GOOD EATING: TARRAGON YOGHURT CHICKEN

23rd November, 2005

JAMIE CROOKIVER (aka JAMES CROOK)

Tarragon is a herb I don't cook with very often, but since finding a ready source of fresh sprigs at our local grocer, I've given it a go. It's used in French cooking, known there as the "King of Herbs". Tasting a little like peppercorns but with less heat, it works very well in this dish when combined with the tang of yoghurt. I’ve chosen vegies on the side to complement this peppery tang, with sweet caramelised onions, zucchini, sun dried tomatoes and feta cheese.

PICTURE: James Crook

 

Tarragon is used in French cooking, known there as the "King of Herbs". Tasting a little like peppercorns but with less heat, it works very well in this dish when combined with the tang of yoghurt.

TARRAGON YOGHURT CHICKEN

INGREDIENTS:
2 chicken breast fillets
1⁄2 cup Greek-style natural yoghurt
2 sprigs fresh tarragon
Salt and fresh-ground pepper

METHOD:
Cut the chicken into long strips about two centimetres in diameter. Sprinkle with salt and pepper. Roughly chop the tarragon and combine in a bowl with the yoghurt. Spread all over the chicken strips and put in the fridge.
When the vege part of the meal is nearly ready, take the chicken out and put it under a hot grill on a length of foil. Turn once after about 10 minutes and leave for another 10. The yoghurt will get slightly scorched for a barbeque kind of flavour.


VEGETABLES


INGREDIENTS:

2 small zucchini
4 large yellow onions, caramelised
Scoop of sun dried tomatoes
Block of good crumbly feta
Olive oil

METHOD:
Caramelising the onions: Caramelising onions is one of the easiest and tastiest ways to enhance flavour, but it does take some forethought to prepare. The large yellow onions available right now are the best: buy at least four, slice them into a hot pan with a generous dollop of olive oil and then turn the pan down very low. The onions should stop sizzling after a minute or two but will stay warm. If you leave them like this for about three hours, stirring occasionally, they will reduce and become brown and sweet, almost like dried fruit. If you’ve got a slow-cooker you can leave them going for the whole day: slice them in and put the pot on low before you go to work, and when you arrive home your house will smell like heaven and the onions will be perfect. If you’ve got any caramelised onion left over you can keep it in the fridge for a week or so and add it to all sorts of other things. It makes a killer pizza topping.
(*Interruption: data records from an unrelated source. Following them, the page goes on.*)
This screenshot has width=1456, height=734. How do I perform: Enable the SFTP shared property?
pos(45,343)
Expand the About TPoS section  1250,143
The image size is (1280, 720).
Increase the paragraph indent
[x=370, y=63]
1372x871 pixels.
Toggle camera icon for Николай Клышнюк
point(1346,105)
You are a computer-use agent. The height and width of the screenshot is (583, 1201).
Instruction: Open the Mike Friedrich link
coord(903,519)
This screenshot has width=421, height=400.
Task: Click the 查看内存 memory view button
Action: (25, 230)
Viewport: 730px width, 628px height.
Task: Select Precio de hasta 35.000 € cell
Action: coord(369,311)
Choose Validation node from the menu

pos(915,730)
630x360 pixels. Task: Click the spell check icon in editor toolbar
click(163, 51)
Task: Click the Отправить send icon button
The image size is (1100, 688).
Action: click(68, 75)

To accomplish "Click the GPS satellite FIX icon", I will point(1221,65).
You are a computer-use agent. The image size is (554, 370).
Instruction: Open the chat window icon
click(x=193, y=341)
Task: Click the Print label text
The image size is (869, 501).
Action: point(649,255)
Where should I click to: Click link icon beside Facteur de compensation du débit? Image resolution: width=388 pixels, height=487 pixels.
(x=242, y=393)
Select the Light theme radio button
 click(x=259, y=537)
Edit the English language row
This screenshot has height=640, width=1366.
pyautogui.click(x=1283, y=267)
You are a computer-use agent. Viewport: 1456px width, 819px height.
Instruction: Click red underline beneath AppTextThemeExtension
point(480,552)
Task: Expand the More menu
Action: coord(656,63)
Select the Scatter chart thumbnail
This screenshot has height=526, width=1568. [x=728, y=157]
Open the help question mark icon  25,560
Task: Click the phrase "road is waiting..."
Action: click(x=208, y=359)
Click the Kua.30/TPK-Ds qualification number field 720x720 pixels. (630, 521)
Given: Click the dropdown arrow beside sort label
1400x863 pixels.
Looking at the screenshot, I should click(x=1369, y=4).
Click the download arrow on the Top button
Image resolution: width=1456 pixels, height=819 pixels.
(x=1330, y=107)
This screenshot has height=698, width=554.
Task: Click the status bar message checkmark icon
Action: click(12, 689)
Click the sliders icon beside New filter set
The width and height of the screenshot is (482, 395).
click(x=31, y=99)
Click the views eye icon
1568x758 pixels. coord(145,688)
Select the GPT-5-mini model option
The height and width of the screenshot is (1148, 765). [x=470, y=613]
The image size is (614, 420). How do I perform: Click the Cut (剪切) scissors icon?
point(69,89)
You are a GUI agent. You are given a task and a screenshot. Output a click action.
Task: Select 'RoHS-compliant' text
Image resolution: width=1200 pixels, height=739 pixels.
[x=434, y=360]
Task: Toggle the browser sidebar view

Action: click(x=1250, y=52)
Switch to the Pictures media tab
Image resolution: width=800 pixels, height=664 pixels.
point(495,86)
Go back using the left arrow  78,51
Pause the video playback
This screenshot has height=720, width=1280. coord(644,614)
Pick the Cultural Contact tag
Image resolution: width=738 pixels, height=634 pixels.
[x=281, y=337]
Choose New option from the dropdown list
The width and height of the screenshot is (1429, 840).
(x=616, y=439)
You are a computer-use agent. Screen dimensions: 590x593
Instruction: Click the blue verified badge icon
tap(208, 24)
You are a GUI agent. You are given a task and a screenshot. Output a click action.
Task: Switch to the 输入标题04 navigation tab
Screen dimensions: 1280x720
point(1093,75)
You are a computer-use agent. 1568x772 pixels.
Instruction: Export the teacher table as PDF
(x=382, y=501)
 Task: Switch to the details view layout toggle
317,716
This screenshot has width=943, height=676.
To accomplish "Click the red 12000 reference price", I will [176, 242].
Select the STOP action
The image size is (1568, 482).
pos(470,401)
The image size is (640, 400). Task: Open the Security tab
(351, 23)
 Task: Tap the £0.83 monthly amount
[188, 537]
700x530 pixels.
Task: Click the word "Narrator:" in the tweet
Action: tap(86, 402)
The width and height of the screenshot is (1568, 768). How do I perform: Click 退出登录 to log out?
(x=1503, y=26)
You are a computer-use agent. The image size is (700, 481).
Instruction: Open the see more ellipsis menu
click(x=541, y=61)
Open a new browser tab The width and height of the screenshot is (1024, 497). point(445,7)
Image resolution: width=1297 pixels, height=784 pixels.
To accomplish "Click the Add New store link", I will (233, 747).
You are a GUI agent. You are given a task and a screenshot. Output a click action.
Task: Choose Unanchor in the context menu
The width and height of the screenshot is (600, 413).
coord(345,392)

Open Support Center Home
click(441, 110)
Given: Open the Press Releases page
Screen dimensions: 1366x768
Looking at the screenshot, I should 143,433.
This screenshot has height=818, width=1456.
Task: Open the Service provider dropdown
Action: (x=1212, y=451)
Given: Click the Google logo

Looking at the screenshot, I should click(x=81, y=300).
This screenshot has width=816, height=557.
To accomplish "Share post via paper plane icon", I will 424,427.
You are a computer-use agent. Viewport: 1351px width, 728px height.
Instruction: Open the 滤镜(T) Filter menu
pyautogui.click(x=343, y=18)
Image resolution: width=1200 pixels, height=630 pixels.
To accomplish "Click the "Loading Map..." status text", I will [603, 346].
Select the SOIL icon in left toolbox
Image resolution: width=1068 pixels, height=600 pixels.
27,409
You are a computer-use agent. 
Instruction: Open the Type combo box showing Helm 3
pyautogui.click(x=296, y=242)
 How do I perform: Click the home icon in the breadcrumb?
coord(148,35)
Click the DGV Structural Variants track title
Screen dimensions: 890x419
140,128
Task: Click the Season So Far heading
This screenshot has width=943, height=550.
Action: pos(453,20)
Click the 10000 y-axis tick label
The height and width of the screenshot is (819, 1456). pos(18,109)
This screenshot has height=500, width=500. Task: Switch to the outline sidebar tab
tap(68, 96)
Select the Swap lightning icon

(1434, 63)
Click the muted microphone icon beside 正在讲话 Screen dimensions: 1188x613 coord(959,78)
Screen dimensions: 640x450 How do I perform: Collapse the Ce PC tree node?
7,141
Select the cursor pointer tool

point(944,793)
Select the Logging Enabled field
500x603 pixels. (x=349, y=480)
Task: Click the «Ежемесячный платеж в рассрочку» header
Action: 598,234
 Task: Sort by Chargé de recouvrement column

The other vegetables: Slice the zucchini and fry in some olive oil for about 10 minutes or until they are just starting to go soft. When they're nearly ready put a couple of generous spoonfuls of the caramelized onions in the pan to warm up. After a minute or two layer the zucchini, onions and sun dried tomatoes on the side of the plate and crumble the feta over. Add the grilled chicken and you've got a fantastic summer meal with just a hint of France.
Enjoy with a full-bodied white wine like an oaked chardonnay.